While the local art world is slowing down for summer, the best tip for lovers of contemporary art is an overnight train to Venice where the 53rd Venice Biennial offers plenty of eye-opening experiences. The art marathon could start at the Arsenale show entitled ‘Making Worlds’ and continue in the Giardini where most of the national pavilions are to be found, and then vaporetto-hop around the dozens of venues scattered across Venice, before ending up at the competing show at the newly opened Punta della Dogana.

The major exhibition at the Venice Biennial is curated by Daniel Birnbaum, an art world celebrity famous for his hard-edged philosophical approach to contemporary art, who on this occasion went for safe choices in an elegantly installed exhibition that offers few surprises. Making Worlds aims for gravity with the inclusion of the best known artists from the Sixties, here turned into the great predecessors of the younger generation of art superstars. Yoko Ono shared a life-time achievement award with John Baldassari, the American conceptual artist, whose huge banner reading ‘I will not make any more boring art’ confuses tourists on the Grand Canal.

Among the more spectacular installations by younger artists, Tomas Saraceno fills a gallery with black threads resembling spiders’ webs that suggest possibilities for the architecture of the future. Equally delicate but on a smaller scale are Tibetan artist Gonkar Gyatso’s works which combine Buddhist imagery with punch lines from consumerist society.

The national representations are as colourful as ever, many though focused on the history of the Giardini and the biennial itself. The British pavilion, for example, has Steve McQueen’s film Giardini, while the Slovak artist Roman Ondak went one step further and instead of filming, decided to reflect the park itself, with trees and bushes growing in the pavilion and gravel paths leading through it. A peculiar decision to invite a British artist to represent Germany resulted in Liam Gillick’s installation of pinewood kitchen units with a talking Cheshire cheese cat in the ideologically-loaded building of the German pavilion. The show was stolen by the Danish and Nordic pavilions, which for the first time combined forces under the authorship of Elmgreen & Dragset, an artist duo who recreated two collector’s homes on a spectacular scale.
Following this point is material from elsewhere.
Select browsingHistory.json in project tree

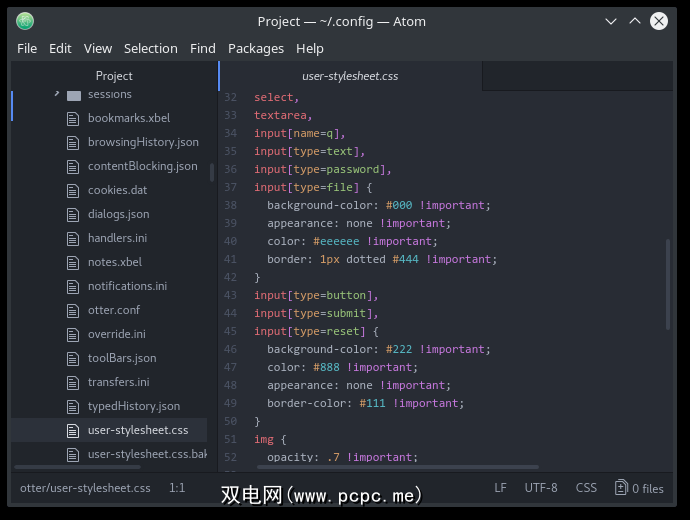tap(143, 142)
One is the home of a separated straight couple, with a more conservative taste, collecting china and framed artworks, which an estate agent guides you through as the pavilion is for sale, while the other is an ultra modern gay crib, with designer sofas, beds, bathrooms and explicit gay imagery, with living manikins posing in the space, while the collector floats face down in the swimming pool outside – another death in Venice.

The Hungarian pavilion, overgrown with ivy, hides a complicated message by filmmaker Peter Forgacs which through framed paintings and projections reworks visual material from a historical archive, inviting viewers to encounter the face of the Other. On a more grotesque note, the Serbian pavilion displays piles of carpets made from hair from the heads of hundreds of thousands of soldiers, while the Mexican representative, instead of a studio, works in a morgue. Apart from national representations there are dozens of collateral exhibitions, such as several Russian shows organised for oligarchs and featuring the work of local superstars such as AES+F, which eclipse the official Russian pavilion in the Giardini.

Competing with the whole Venice Biennial and opening at the same time is the new space of the French billionaire Francois Pinault (yes, the husband of Hollywood actress Salma Hayek), who now owns along with Palazzo Grassi, the amazing Dogana, the former customs building opposite St.Marks Square. His art collection compliments very well his ‘business’ collection, of Gucci, Samsonite, Converse and Christies, while the priceless works that fill his newly renovated museum are miles away from the real contemporary art thriving in the Arsenale and Giardini.